Snow this morning, and bone-chilling rain much of the day, freezing cold and wet and miserable; ideal weather to stay out of. From Austen’s Emma (read last month — two down, four to go), a bit of indirect weather-writing that I immediately take to: Mr. John Knightley’s appealingly grouchy monologue to Emma, in the carriage en route to the Westons’ dinner party, on the annoyance of having to go out in the snow:
‘A man,’ said he, ‘must have a very good opinion of himself when he asks people to leave their own fireside, and encounter such a day as this, for the sake of coming to see him. He must think himself a most agreeable fellow; I could not do such a thing. It is the greatest absurdity – Actually snowing at this moment! – The folly of not allowing people to be comfortable at home – and the folly of people’s not staying comfortably at home when they can!
(I adore that indignant “Actually snowing at this moment!” that he bursts out with. A line I resolve to use whenever possible this winter. The grousing continues:)
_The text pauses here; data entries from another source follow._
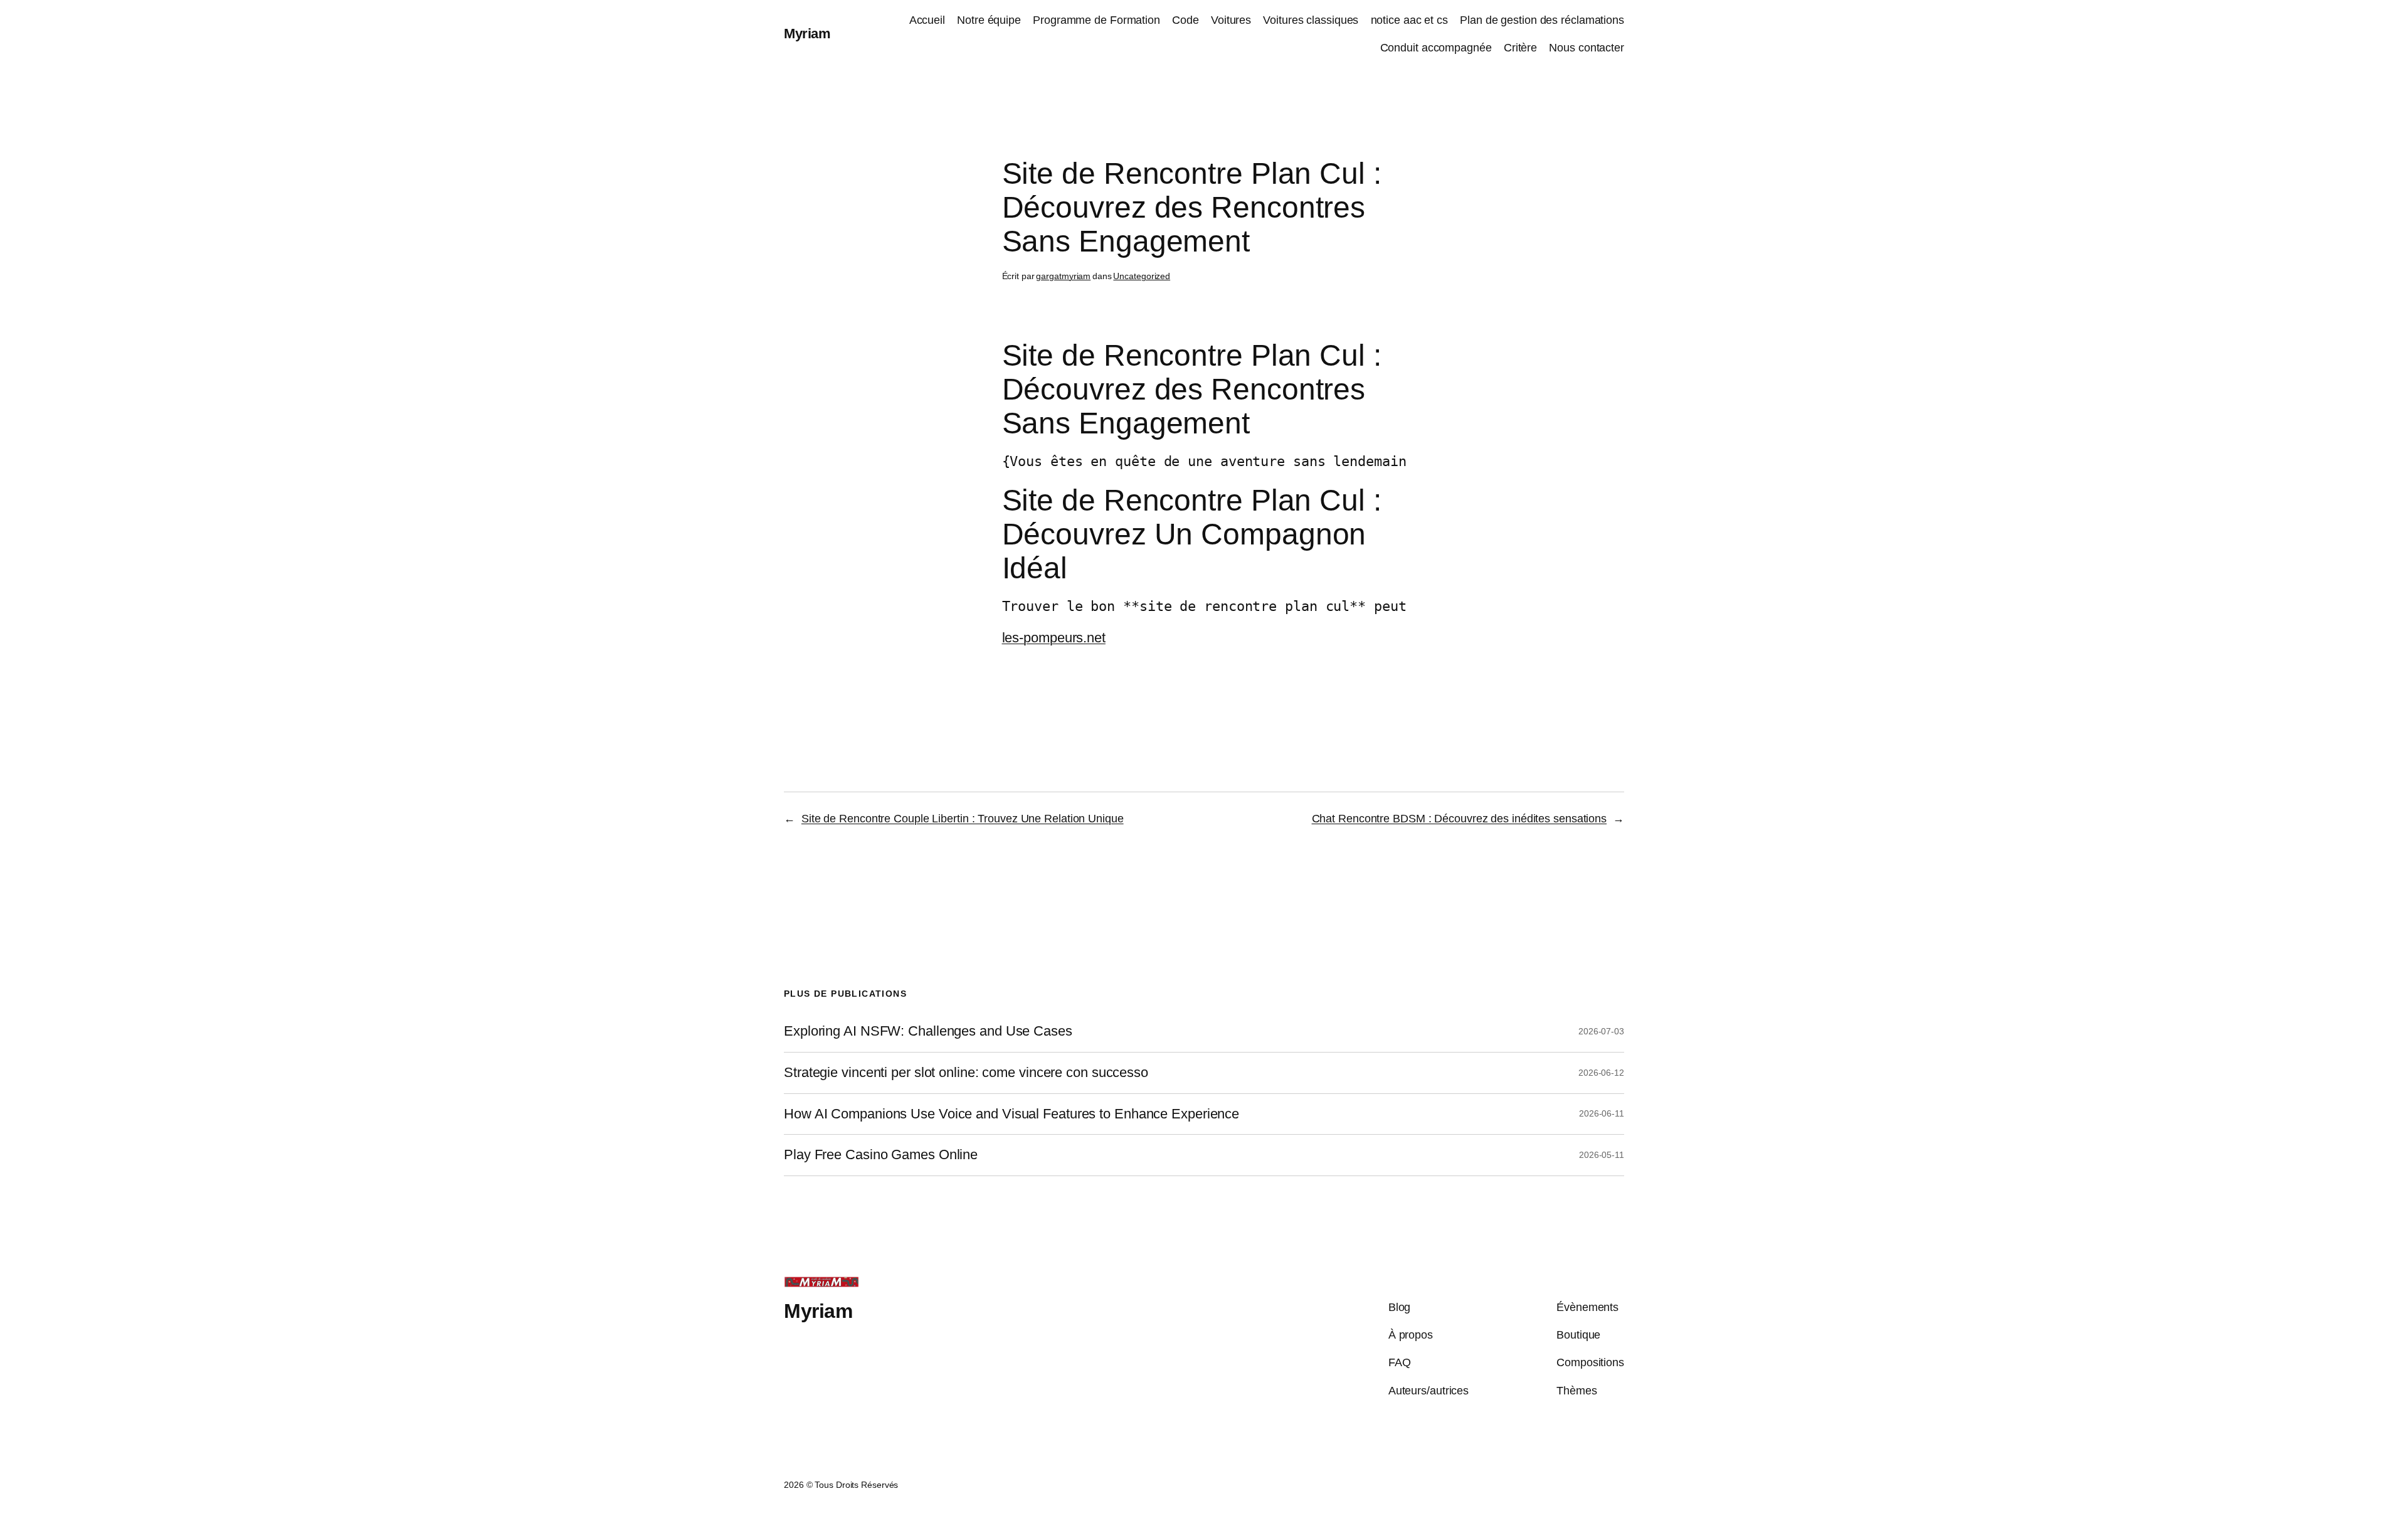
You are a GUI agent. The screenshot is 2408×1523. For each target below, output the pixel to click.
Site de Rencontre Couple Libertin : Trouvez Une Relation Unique (962, 818)
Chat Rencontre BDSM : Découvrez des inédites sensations (1459, 818)
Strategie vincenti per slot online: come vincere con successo (966, 1072)
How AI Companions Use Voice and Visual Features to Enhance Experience (1011, 1114)
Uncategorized (1141, 276)
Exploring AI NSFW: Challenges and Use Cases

If we were obliged to go out such an evening as this, by any call of duty or business, what a hardship we should deem it; – and here are we, probably with rather thinner clothing than usual, setting forward voluntarily, without excuse, in defiance of the voice of nature, which tells man, in every thing given to his view or his feelings, to stay at home himself, and keep all under shelter that he can; – here are we setting forward to spend five dull hours in another man’s house, with nothing to say or to hear that was not said and heard yesterday, and may not be said and heard again to-morrow. Going in dismal weather, to return probably in worse; – four horses and four servants taken out for nothing but to convey five idle, shivering creatures into colder rooms and worse company than they might have had at home.’
Poor bastards. And nineteenth-century snow at that. Understandable.